IPv6 Interview Questions and critic

Tue Aug 27 16:24:26 UTC 2002

> Date: Tue, 27 Aug 2002 10:41:08 -0400 (EDT)
> From: Joe Baptista <baptista at dot-god.com>
> Sender: owner-nanog at merit.edu
> 
> 
> 
> Hi:
> 
> I'm doing an article on IPv6 and am looking for comments - here is a
> portion on IPv6 which relates to the privacy issue ... any comments,
> crtics or interviews welcomed.
> 
> -- snip
> As you know IPv6 is a suite of protocols for the network layer of the
> Internet which uses IPv4 gateways.  It's purpose is to expand address
> space.  At this time IPv6 comes prepackaged with all popular operating
> systems. This includes all flavours of unix , windows and Mac OS.
> 
> IPv6 is designed to solve many of the problems of the current version of
> IPv4 with regard to address depletion. The goal is to use IPv6 to expand
> the capabilities of the Internet to enable a variety of valuable
> peer-to-peer and mobile applications.  According to many industry pundits
> it is the future of networking.
> 
> However IPv6 has many privacy issues.
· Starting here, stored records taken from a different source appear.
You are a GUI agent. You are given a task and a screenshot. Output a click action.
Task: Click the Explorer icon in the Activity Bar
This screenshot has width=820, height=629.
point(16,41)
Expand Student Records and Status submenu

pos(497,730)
IPv6 address space uses an ID
> (indentifier) derived from your hardware or phone.  "That allows your
> packets to be traced back to your PC or cell-phone" said <censored>.
> <censored> fears abuse as a hardware ID wired into the ipv6 protocol can
> be used to determine the manufacturer, make and model number, and value
> of the hardware equipment being used by the end user.
> 
> Ipv6 empowers the business community by providing a means of identifying
> and tracking users.  Under Ipv6 users can be tracked and income
> demographics determined through hardware identification.
> 
> Many members of the networking community have addressed concerns that the
> technology could result in potential abuse and <censored> warns users to
> think twice before they buy themselves a used Lap-Top computer and inherit
> all the prior surfing history of the previous user?
> 
> Ipv6 uses 128 bits to provide addressing, routing and identification
> information on a computer. The 128-bits are divided into the left-64 and
> the right-64.  Ipv6 uses the right 64 bits to store an IEEE defined global
> identifier (EUI64). This identifier is composed of company id value
> assigned to a manufacturer by the IEEE Registration Authority. The 64-bit
> identifier is a concatenation of the 24-bit company_id value and a 40-bit
> extension identifier assigned by the organization with that company_id
> assignment. The 48-bit MAC address of your network interface card is also
> used to make up the EUI64.
> -- snip

This is really pretty silly.

Only end nodes will auto-configure with the MAC address used for 48
bits of the IPv6 address. Exactly how this is a serious privacy issue
continues to elude me, but I suppose that the paranoid may want to
change it to some things else. (And change it on an hourly basis, if
they are REALLY paranoid.)

Nothing mandates the contents of the lower 64 bits of the IPv6
address. The use of the MAC address is a simple convenience so that
you can just plug in an IPv6 system and run without need for a DHCP
server or nay manual configuration. If you want to over-ride the MAC
address portion, it's your business.

God help us all if some discovers that I use both Intel and 3Com
cards! (Not to mention Agere on occasion.)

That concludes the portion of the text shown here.